After many Democrats sat stone-faced during his State of the Union address, President Donald Trump remarked: “Can we call that treason? Why not? I mean, they certainly didn’t seem to love our country very much.”
For some months, a number of Democrats and others have also used the word treason in reference to a meeting between Trump’s son Donald Jr. and a Russian lawyer: “… (W)e’re now beyond obstruction of justice in terms of what’s being investigated. This is moving into perjury, false statements and even potentially treason,” U.S. Sen. Tim Kaine said last summer. Their assessments, however, are inconsistent with a criminal charge of treason.
While “treason” is often used in lay terms as a synonym for disloyalty, as a legal matter it has a very specific meaning under Article 3, Section 3 of the U.S. Constitution. Treason is the betrayal of the U.S. by waging war against it or by consciously acting to aid its enemies.

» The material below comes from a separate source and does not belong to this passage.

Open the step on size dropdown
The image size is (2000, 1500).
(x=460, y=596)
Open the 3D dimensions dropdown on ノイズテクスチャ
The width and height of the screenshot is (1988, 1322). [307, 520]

It can only be invoked, as a criminal charge, against an individual with ties to the U.S., in a time of war and when at least two witnesses can testify to an “overt act.”
The founding fathers at the Constitutional Convention in 1787 deliberately tailored a narrow definition of treason as a criminal charge, both specifically rejecting the ability of Congress to define treason and setting a high burden of proof. Historians say the framers did so because they recognized that the broad definition of treason in English common law had allowed it to be used as a political instrument. The charge of treason is the only criminal offense addressed in the Constitution.
John Marshall, the country’s first chief justice of the U.S. Supreme Court, summed up the founding fathers’ concern when he said, “Every member of that Convention — every officer and soldier of the Revolution from (George) Washington down to private, every man or woman who had given succor or supplies to a member of the patriot army, everybody who had advocated American independence — could have been prosecuted and convicted as ‘traitors’ under the British law of constructive treason.”
The First Congress used its constitutional power to establish the punishment for treason – from a minimum sentence of seven years to a maximum sentence of death. Subsequently, Congress modified its penalties, with a conviction now carrying a maximum of death and minimums of five years in jail and a $10,000 fine.
Since 1789, there have only been about 30 treason trials in the U.S. The most famous — considered the trial of the century at the time — involved Aaron Burr in 1807, and it tested the Constitution’s limit on treason. President Thomas Jefferson is said to have pressed for treason charges against Burr, a political opponent, for allegations that he was engaged in a somewhat hazy plot to get the western territories (at that time, Alabama, Mississippi and some of the Louisiana Territory) to leave the U.S., possibly in cahoots with foreign powers. After a trial presided over by Marshall, a jury acquitted Burr.
Because of the limiting language of Article III, disloyal acts in peacetime often result in charges other than treason. Ethel and Julius Rosenberg, for instance, were charged under the Espionage Act for passing along nuclear weapon designs to the then Soviet Union. While the acts occurred during the Cold War, technically the U.S. was at peace with the Soviets. The Rosenbergs were found guilty in 1951 of espionage conspiracy and eventually executed.
Cases of treason have rarely reached the U.S. Supreme Court. Carlisle v. United States in 1872 established the legal basis that noncitizens living in the U.S. are bound to obey all the laws of the country not immediately relating to citizenship, including the law governing treason.
More than 70 years later, the Supreme Court reaffirmed the narrow legal interpretation of treason in Cramer v. United States. The 5-4 decision involved a German-born, naturalized U.S. citizen who had been seen by two FBI agents while in the presence of two suspected German saboteurs who entered the U.S. by submarine during World War II. The naturalized citizen, Anthony Cramer, was found guilty at trial though the FBI agents, who had the pair under surveillance, could not assert what was said at the meetings. In 1945, the Supreme Court rejected the government’s contention that a “little imagination” would suggest what they talked about. It ruled 5-4 that the evidence was “insufficient to support a finding that the accused had given aid and comfort to the enemy.”
“A citizen intellectually or emotionally may favor the enemy and harbor sympathies or convictions disloyal to this country’s policy or interest, but, so long as he commits no act of aid and comfort to the enemy, there is no treason,” Justice Robert Jackson said in his majority opinion. “On the other hand, a citizen may take actions which do aid and comfort the enemy — making a speech critical of the government or opposing its measures, profiteering, striking in defense plants or essential work, and the hundred other things which impair our cohesion and diminish our strength — but if there is no adherence to the enemy in this, if there is no intent to betray, there is no treason.”